* _ACTIVITY_: Set down every line from the one with "Where should I" to the end of the entries, both ends included, exactly as it reads and without pictures.

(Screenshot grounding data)
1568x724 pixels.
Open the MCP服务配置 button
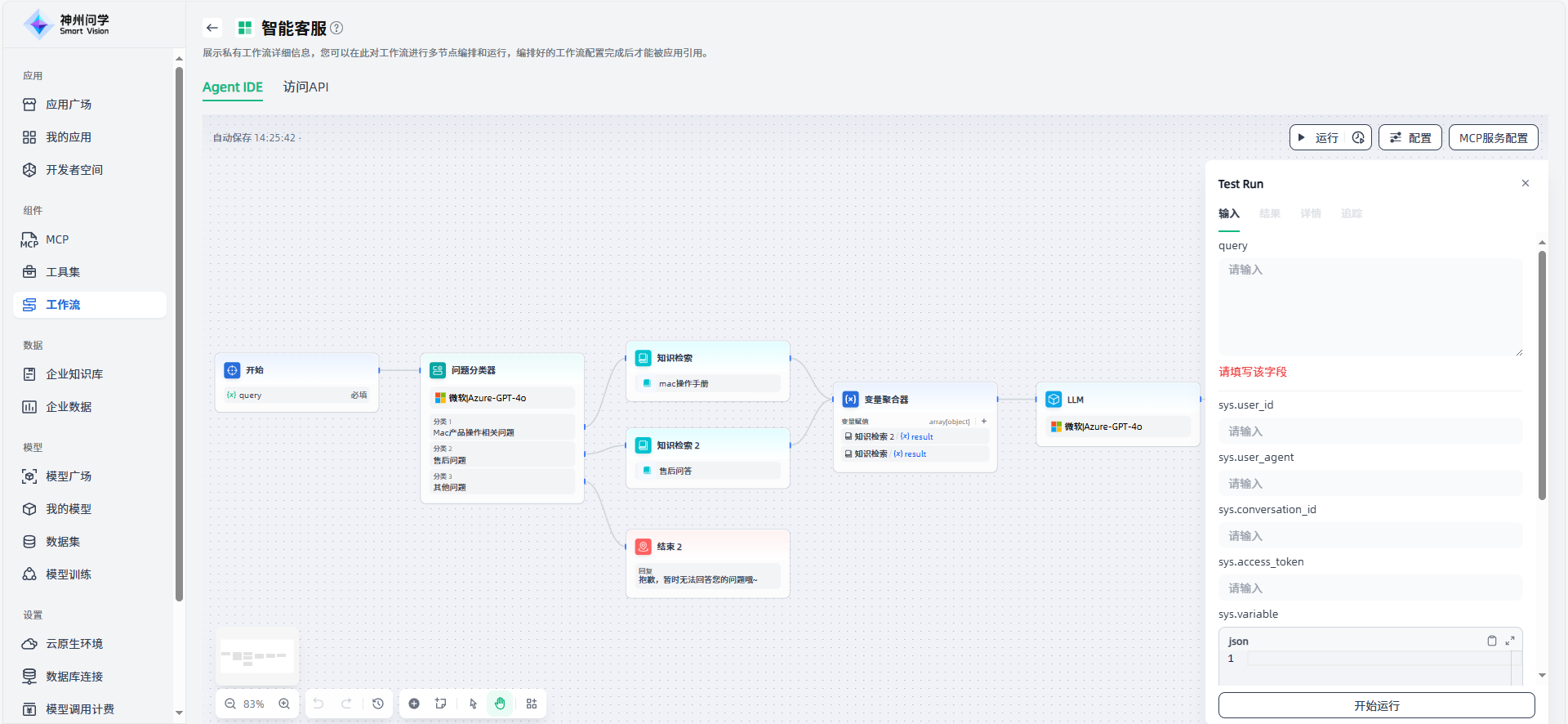[1493, 138]
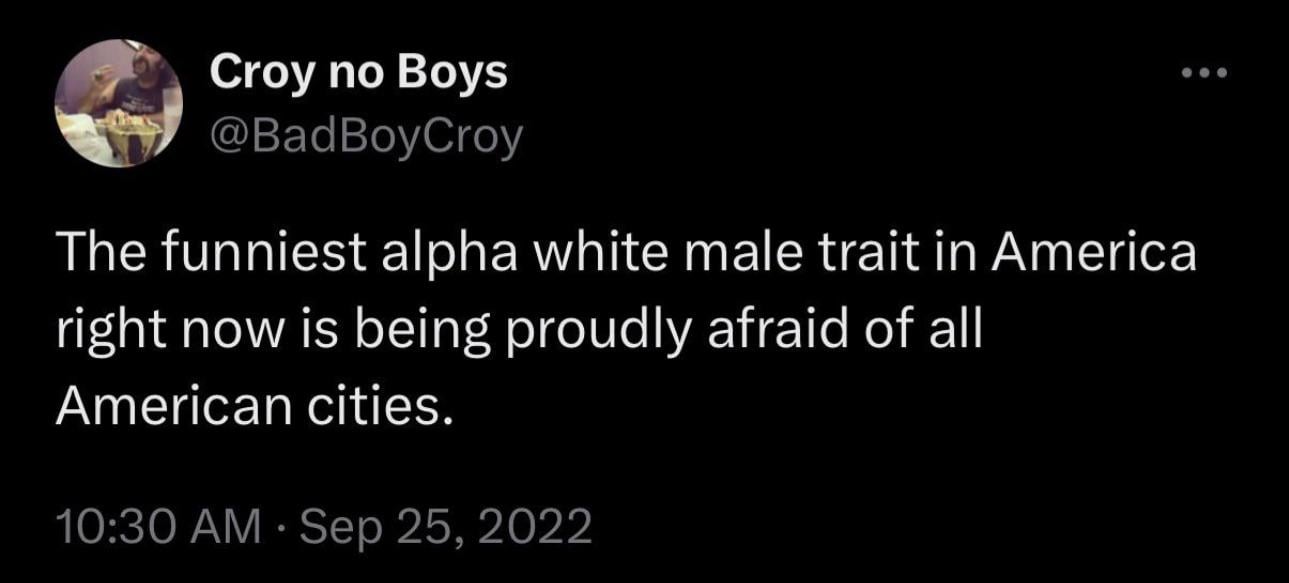Open the 10:30 AM timestamp link

[158, 526]
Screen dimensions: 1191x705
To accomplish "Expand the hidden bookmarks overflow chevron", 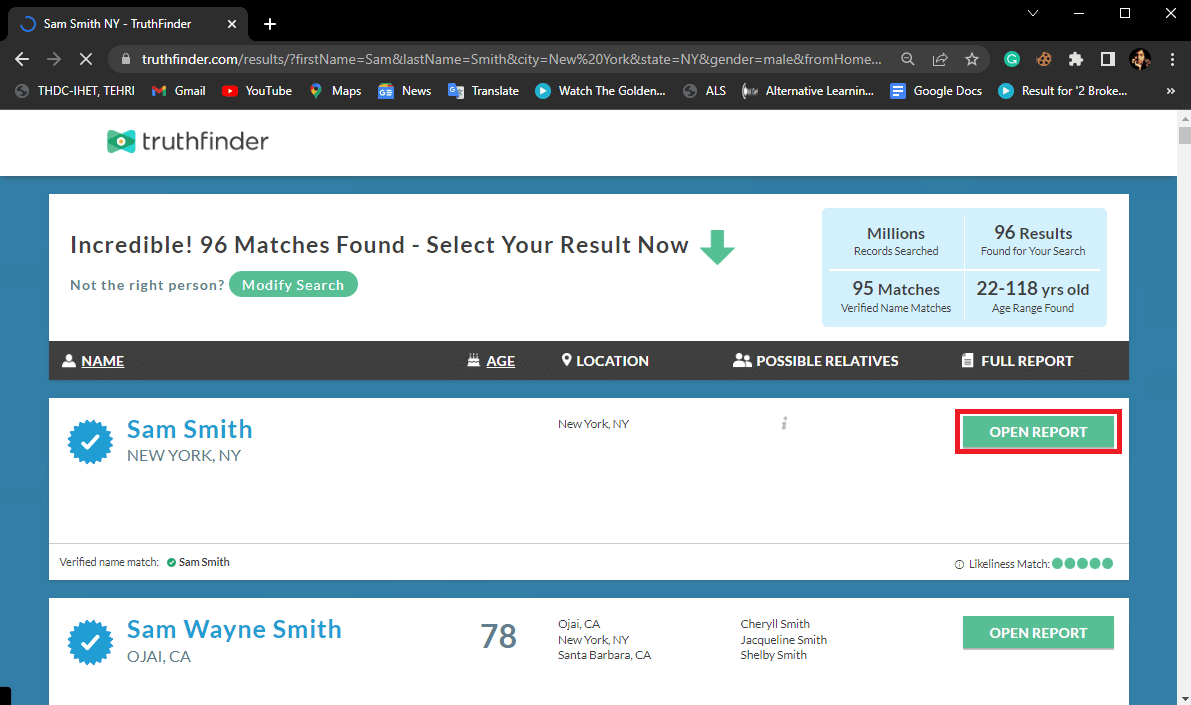I will (x=1170, y=91).
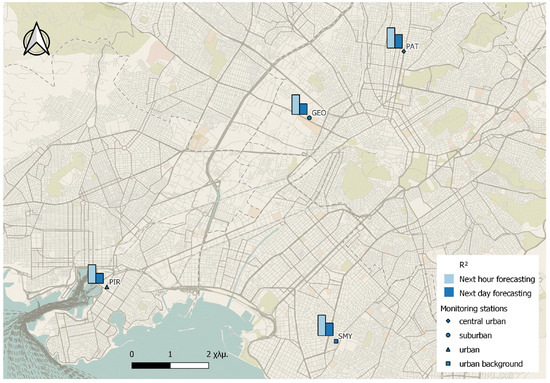Select the light blue Next hour swatch
The height and width of the screenshot is (383, 550).
[x=449, y=279]
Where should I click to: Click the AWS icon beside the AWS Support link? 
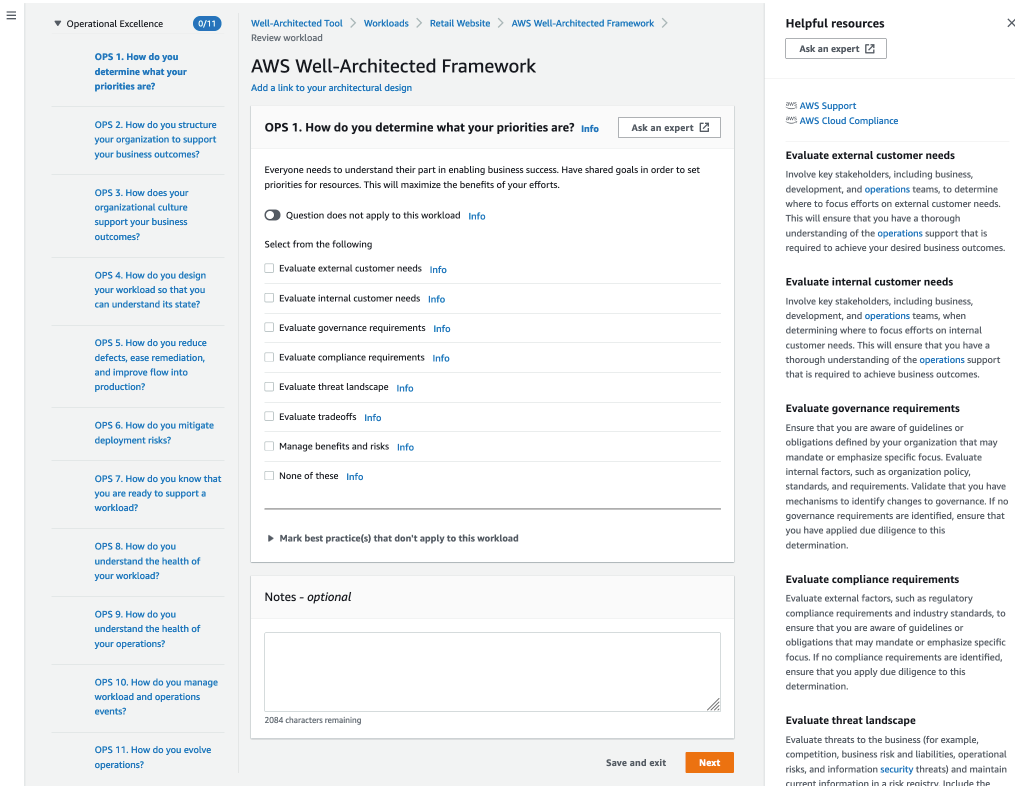pos(789,105)
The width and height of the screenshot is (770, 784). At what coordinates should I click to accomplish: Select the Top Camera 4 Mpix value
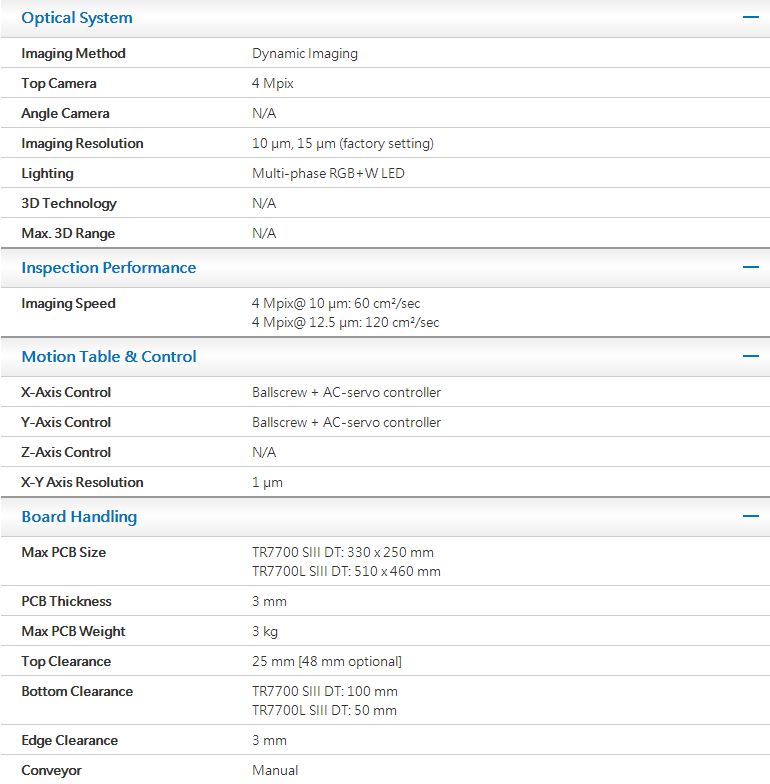tap(273, 83)
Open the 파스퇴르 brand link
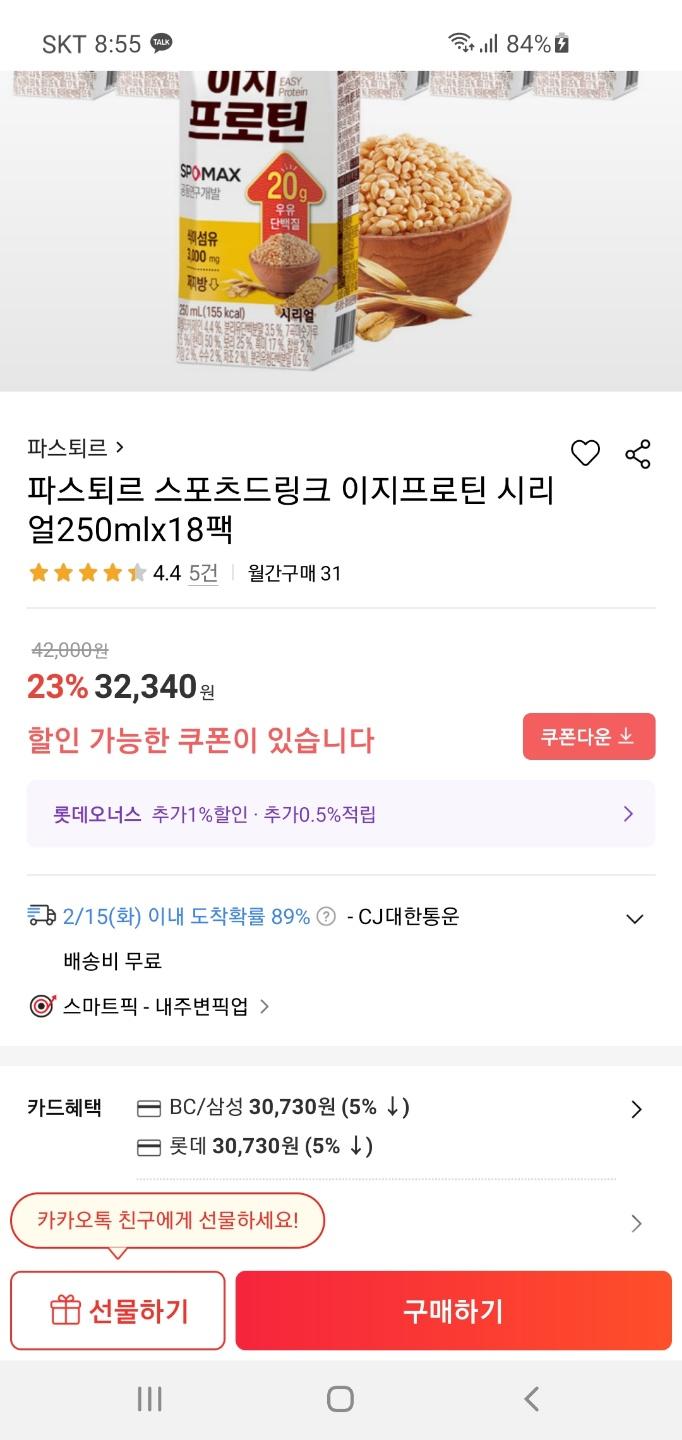The image size is (682, 1440). (x=76, y=447)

* _RESPONSE TO THE EXERCISE_:
Where should I click to: Click the AWS icon beside the AWS Support link? 
pos(789,105)
The width and height of the screenshot is (770, 784). At what coordinates should I click to accomplish: Select the Top Camera 4 Mpix value
tap(273, 83)
Open the 파스퇴르 brand link
The image size is (682, 1440). (x=76, y=447)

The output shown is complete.